Editor’s Note: Molly Crabapple is an artist and writer. Her memoir, “Drawing Blood,” will be published by Harper Collins in the fall. She has written for the New York Times, Paris Review and Vanity Fair, and has work in the permanent collection of the Museum of Modern Art. The opinions expressed in this commentary are hers.
On Wednesday, at the French satirical magazine Charlie Hebdo in Paris, editor Stephane Charbonnier, and cartoonists Jean Cabut, Bernard Verlhac and Georges Wolinski were murdered. Six of their colleagues and two policemen died as well.
The artists of Charlie Hebdo join a long and tragic tradition. Mocking pen strokes send authoritarians into paroxysm of rage. Governments and extremist groups around the world target cartoonists for arrest, beatings and execution. Bullies can never take a joke.
In 2011, masked gunmen broke the hands of Syrian cartoonist Ali Ferzat as a warning to stop him from satirizing Syrian President Bashar al-Assad. In 1987 Palestinian cartoonist Naji Al-Ali, creator of the character Handala, was killed outside his office in London.

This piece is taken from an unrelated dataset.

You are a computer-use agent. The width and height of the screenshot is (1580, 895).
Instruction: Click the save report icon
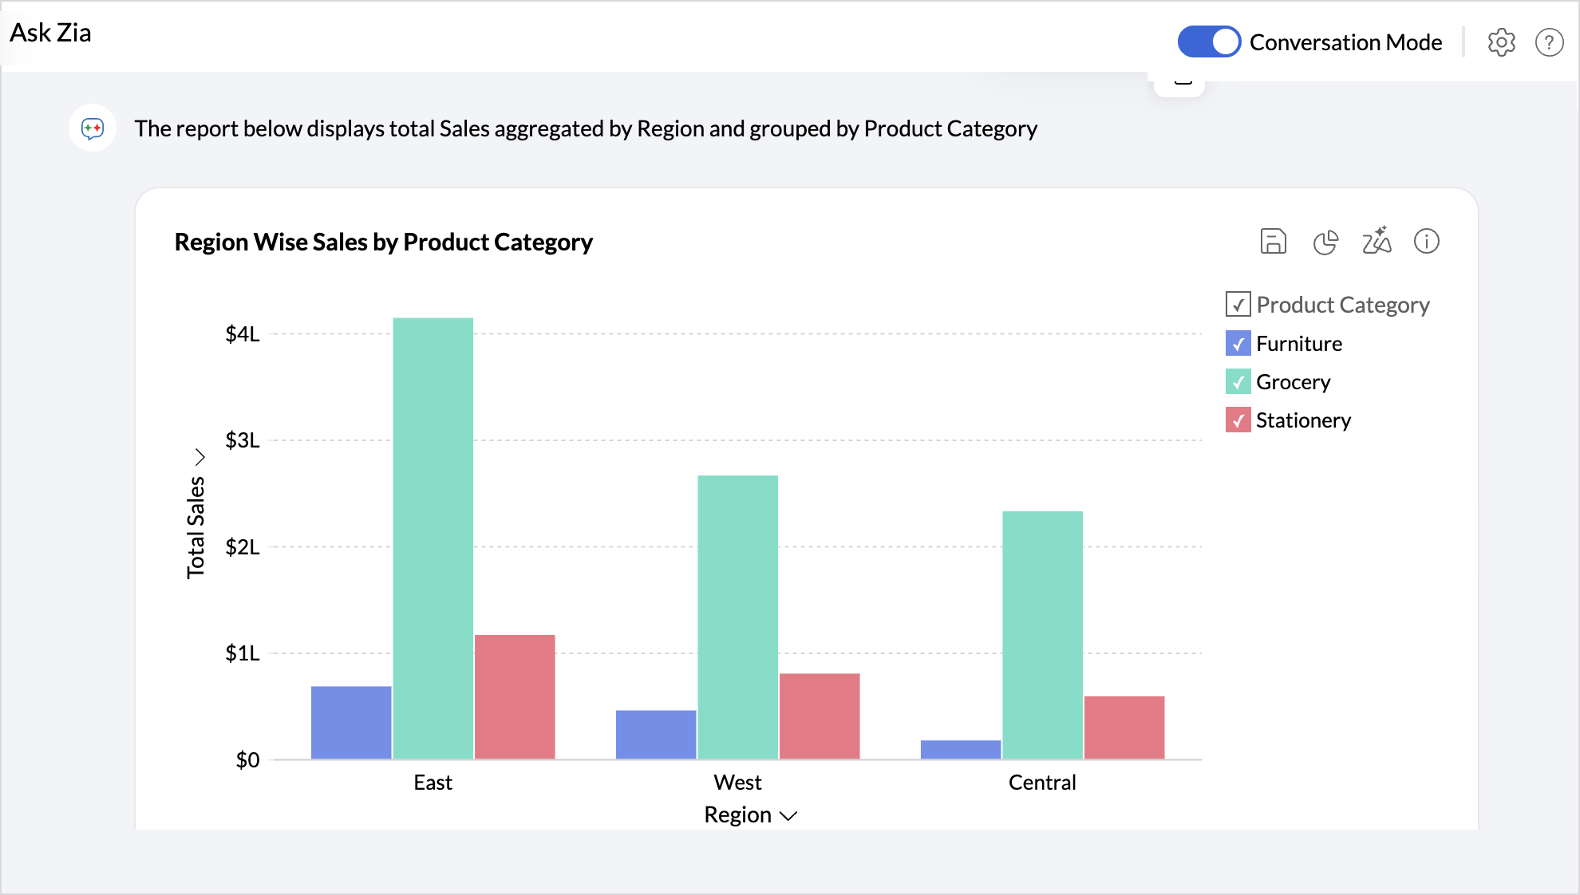pyautogui.click(x=1273, y=241)
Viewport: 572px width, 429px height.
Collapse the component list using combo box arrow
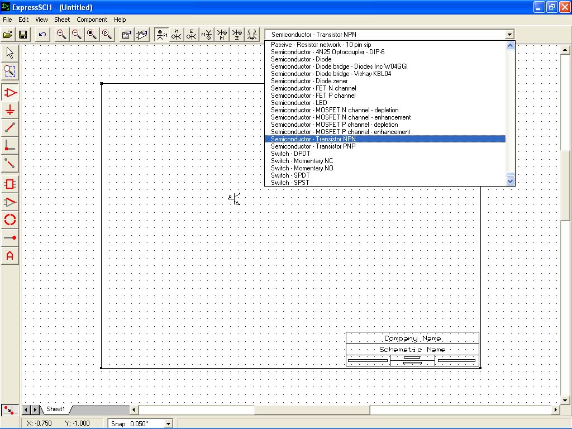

Charlie Hebdo was sometimes rank with a particularly French form of xenophobia. But the bravery of Charbonnier and his staff in the face of death threats and firebombings was something to marvel at.
I mourn my fellow artists. I hope, perhaps futilely, that their murders will not be used to justify a backlash on the Muslims in France. Though I’m an atheist, I say a small prayer: for irreverence, for love, and for art.